Com tantos trabalhos em andamento e a carreira caminhando de uma forma contínua, Bruno diz que busca passar honestidade para o público com suas interpretações. “No amor e nas dores somos um”, afirma. Ele conta que descobriu sua paixão pela arte quando ainda era criança e que repensa diariamente as escolhas, com o intuito de fazer algo diferente que traga inovação, além de serem autorais. “Sou um realizador. Tenho muita curiosidade pela vida e a arte me ajuda nisso”. O ator diz que vê hoje em dia uma transformação em todas as áreas profissionais, trabalhistas, de relações amorosas e familiares. Segundo ele, estamos em uma mudança e os modelos que foram usados nas últimas décadas não cabem mais. O artista vê uma crise no fomento de cultura e por isso a sociedade precisa se posicionar diante deste fato. Contudo, ressalta que também percebe que há um aumento dos streamings, séries e conteúdos. “Minha dica é se pergunte o que quer dizer com a sua escolha e busque profissionalizar o seu trabalho. Existe um mito de artistas não lidarem com grana, com regras. Se produzam. Tomem a responsabilidade das suas carreiras, gerem empregos, formem profissionais e seres, e contem suas histórias. Comecem pelo seu entorno, seu bairro, sua comunidade. É concreto, real e transformador”.
O artista conta que fora dos palcos é uma pessoa caseira, com humor irônico e muitas vezes inseguro. De acordo com ele, existe a possibilidade de viver de arte no Brasil, mas não esconde que o caminho não é fácil e por isso indica que haja a profissionalização das relações e maior entendimento dos meios de produção. “Além de pedir oportunidades é legal que também sejam geradas outras oportunidades”.
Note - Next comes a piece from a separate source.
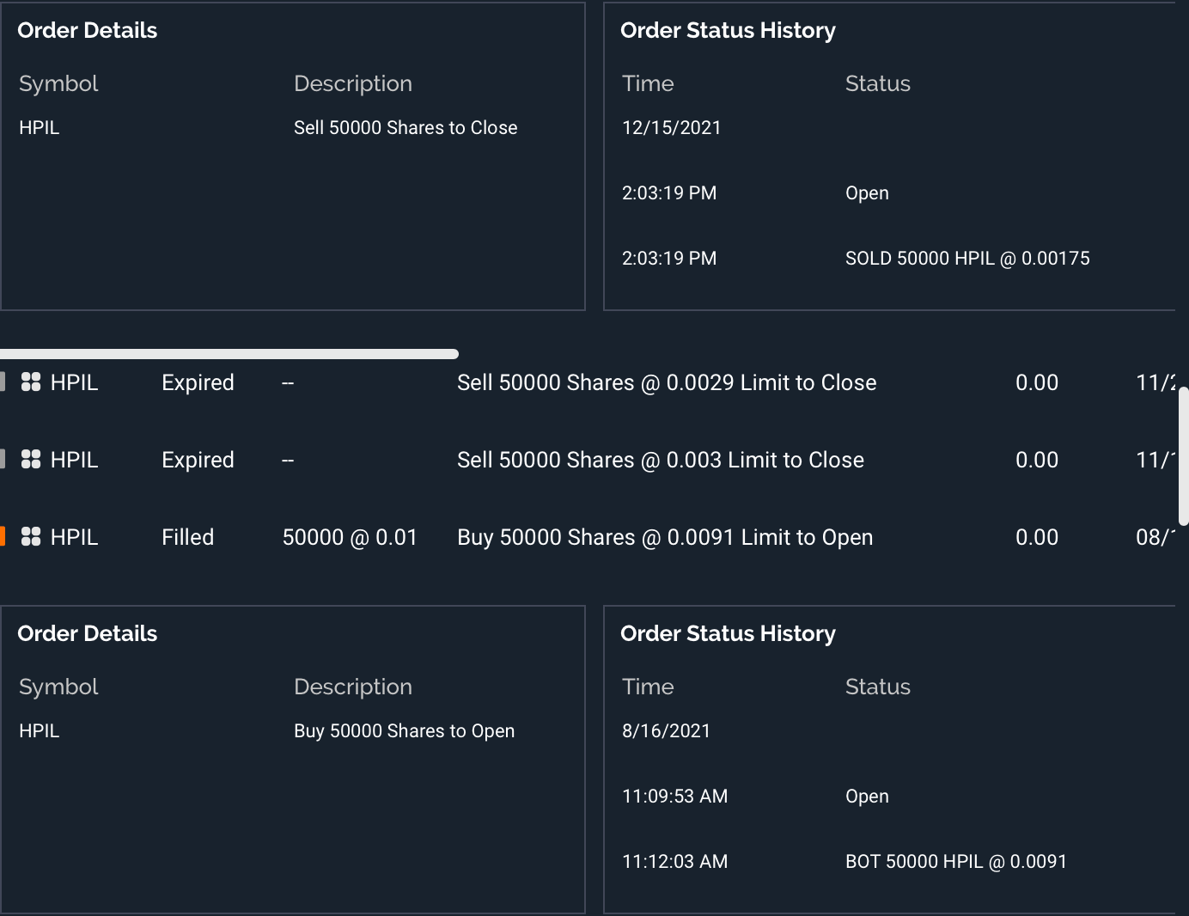Click the vertical scrollbar at the right edge
The width and height of the screenshot is (1189, 916).
(x=1183, y=455)
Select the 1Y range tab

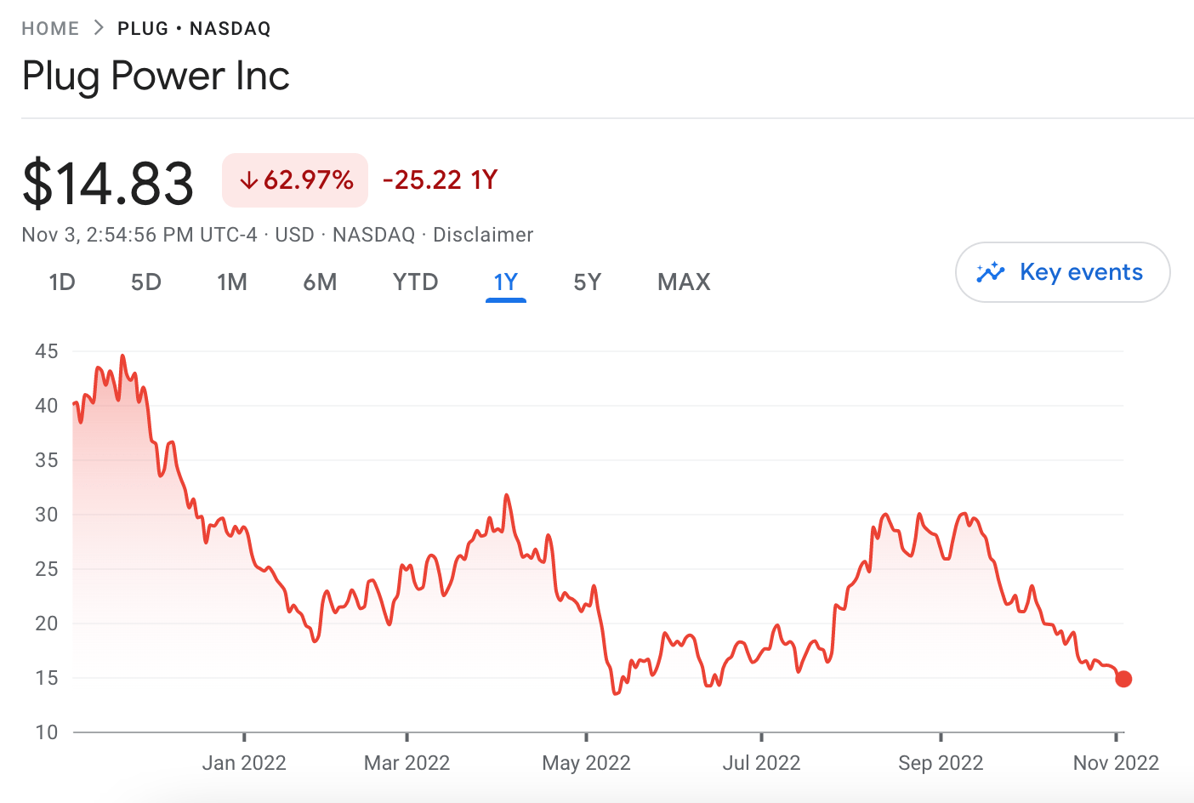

Com base nisso e sempre engajado com projetos sociais, ele destaca que já deu aula de teatro para menores infratores que buscavam uma forma de ressocialização. Jovens potentes, grandes seres, que por fatores diferentes, foram destituídos do direito de apenas serem crianças. “Nosso país não respeita a criança, e quando ela é pobre e preta, menos ainda. Foi uma experiência forte, de grande aprendizado. Também trabalhei numa companhia de teatro com pacientes de um hospital psiquiátrico. Mais uma oportunidade de me abrir para as diversas possibilidades de existir nesse mundo. Em meus trabalhos, eu busco a horizontalidade das relações. O projeto já começa a existir no meio de produção, ao fazer com que todos recebam dignamente, sejam respeitados e potencializados nas suas funções. Toda relação é política e social”.